Contexte :

La municipalité n’a pas le pouvoir d’interdire les cirques utilisant des animaux sauvages. Des délibérations en ce sens ont déjà été cassées, ailleurs, là où elles ont été prises.

La municipalité émet le voeu d’une réglementation nationale interdisant la présence d’animaux sauvages dans les cirques. Et privilégiant les cirques sans animaux. Par ce voeu, elle signale aussi qu’elle sollicitera systématiquement des contrôles pour tous les cirques avec animaux sauvages qui s’installeront sur la commune.

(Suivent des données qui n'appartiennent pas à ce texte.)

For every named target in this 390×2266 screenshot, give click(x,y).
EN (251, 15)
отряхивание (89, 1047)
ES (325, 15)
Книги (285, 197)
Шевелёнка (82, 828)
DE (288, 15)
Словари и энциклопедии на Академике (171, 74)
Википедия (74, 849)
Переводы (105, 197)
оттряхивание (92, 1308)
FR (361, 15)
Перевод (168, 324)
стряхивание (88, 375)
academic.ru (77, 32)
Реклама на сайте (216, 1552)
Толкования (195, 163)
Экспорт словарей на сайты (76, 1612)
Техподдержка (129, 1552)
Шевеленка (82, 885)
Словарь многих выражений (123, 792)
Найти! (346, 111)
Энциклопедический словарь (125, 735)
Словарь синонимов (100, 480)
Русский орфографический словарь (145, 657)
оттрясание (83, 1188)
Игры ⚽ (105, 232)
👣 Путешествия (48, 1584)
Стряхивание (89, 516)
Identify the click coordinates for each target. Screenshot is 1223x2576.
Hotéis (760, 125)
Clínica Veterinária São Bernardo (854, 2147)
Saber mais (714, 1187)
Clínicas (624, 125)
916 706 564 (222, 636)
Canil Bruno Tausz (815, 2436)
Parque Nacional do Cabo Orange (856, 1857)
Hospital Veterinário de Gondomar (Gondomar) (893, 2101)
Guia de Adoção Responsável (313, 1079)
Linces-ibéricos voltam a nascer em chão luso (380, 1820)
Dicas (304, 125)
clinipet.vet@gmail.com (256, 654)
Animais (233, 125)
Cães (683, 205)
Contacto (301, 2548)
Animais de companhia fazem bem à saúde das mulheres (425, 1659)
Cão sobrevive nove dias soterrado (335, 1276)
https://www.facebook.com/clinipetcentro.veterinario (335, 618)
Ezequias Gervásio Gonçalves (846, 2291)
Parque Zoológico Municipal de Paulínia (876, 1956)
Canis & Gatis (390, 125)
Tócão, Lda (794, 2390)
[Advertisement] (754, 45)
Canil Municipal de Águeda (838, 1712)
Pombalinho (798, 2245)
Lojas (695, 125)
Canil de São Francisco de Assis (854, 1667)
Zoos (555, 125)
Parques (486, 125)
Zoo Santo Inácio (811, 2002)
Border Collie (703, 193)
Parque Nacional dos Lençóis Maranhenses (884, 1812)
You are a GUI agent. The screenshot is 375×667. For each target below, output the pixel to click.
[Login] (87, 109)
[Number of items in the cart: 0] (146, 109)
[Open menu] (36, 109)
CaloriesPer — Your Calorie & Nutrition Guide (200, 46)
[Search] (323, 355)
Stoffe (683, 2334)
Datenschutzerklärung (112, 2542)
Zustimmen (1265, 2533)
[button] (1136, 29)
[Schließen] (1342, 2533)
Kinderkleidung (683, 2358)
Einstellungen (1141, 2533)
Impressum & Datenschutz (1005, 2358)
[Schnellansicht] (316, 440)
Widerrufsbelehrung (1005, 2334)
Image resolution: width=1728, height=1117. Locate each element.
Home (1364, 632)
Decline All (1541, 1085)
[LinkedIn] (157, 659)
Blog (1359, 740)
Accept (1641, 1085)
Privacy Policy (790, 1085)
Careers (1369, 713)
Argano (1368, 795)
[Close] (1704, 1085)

Mais, par ailleurs, ces derniers mois, les élus de Voiron Citoyenne ont reçu des courriers. Et normalement le reste du conseil municipal également. Des courriers au sujet d’animaux qui sont tout à fait sous la juridiction de la mairie de Voiron. Et qui ne semble pas des mieux traités non plus…

Intervention :

Nous voterons ce voeu. Et, bien que notre militantisme pour la cause animal soit plus proche de Paul Watson que de Brigitte Bardot, nous voterons pour.

Nous notons qu’il s’agit d’une vœux et non d’une délibération.

Or, il est des animaux sauvages, semi-sauvages et captifs, captifs dans ce qui semble être de mauvaises conditions, qui relèvent directement de la municipalité. Des animaux qui font l’objet de l’attention de nos concitoyens. Au point que peut-être certains d’entre vous ont reçu des courriers à ce sujet. Nous en avons reçu.

Je veux bien sûr parler des daims présents au Jardin de ville.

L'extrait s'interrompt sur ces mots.